ローランド・ベルガー(Roland Berger)は新型コロナウイルス感染症による経済的損失の予測レポートを公開。自動車業界と物流業界への影響が特に甚大になるという。
ドイツのコンサルティング企業であるローランド・ベルガー(Roland Berger)は2020年3月12日、新型コロナウイルス感染症(COVID-19)の感染拡大が及ぼす経済的影響についての予測レポートを公開した。同レポートでは新型コロナウイルス感染症が新たな経済危機の引き金になる可能性があると警告し、自動車や機械など業界別に経済的損失を予測している。
分析対象となった業界は「自動車」「機械」「物流」「製薬」の4つだ。レポートでは、これらのうち自動車と物流の2つについて経済的損失が大きくなると予測する。
自動車業界は2019年時点で既に業界全体が低成長に直面していたため、新型コロナウイルス感染症の感染拡大が追い打ちとなり、深刻な経済的損失が発生する可能性が高い。
万が一、新型コロナウイルス感染症の影響が2021年まで続いて世界経済のリセッション(景気後退)が発生する場合、2020年の業界全体の粗付加価値(GVA)は事前予測よりも10.6%減少する可能性がある。2020年末で感染拡大が終息する場合でも、2.4%の減少が見込まれる。レポートは、特に2020年上半期は自動車の部品不足やサプライチェーンへの影響により、粗付加価値は著しく低下すると予測する。
物流業界は商流の変動がサービスの需要に直結するため、リセッション発生時は、2020年の粗付加価値は事前予測から6.1%減少する可能性がある。また世界主要地域のロックダウンが加速すれば、さらに損失が深刻化する恐れもある。

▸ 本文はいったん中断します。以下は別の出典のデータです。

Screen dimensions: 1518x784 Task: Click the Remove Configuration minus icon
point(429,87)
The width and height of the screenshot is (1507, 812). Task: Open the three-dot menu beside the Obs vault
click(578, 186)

また機械業界においては、中国工場の閉鎖に伴って製品の供給量が減少する上、自動車業界の業績低迷により機械製品の需要が低下することから、2020年の粗付加価値は事前予測から4.0%減少すると見込まれる。
一方で製薬業界においては、サプライチェーン自体は大きな影響を受ける上、消費の手控えからOTC医薬品(家庭用医薬品など)の売り上げが減少するものの、手堅い需要が持続的に見込まれる。このことからレポートでは、リセッション発生時でも粗付加価値は事前予測から2.3%低下する程度にとどまると予測する。
なお、上記の予測は3月12日時点での情報に基づいたものであることに注意されたい。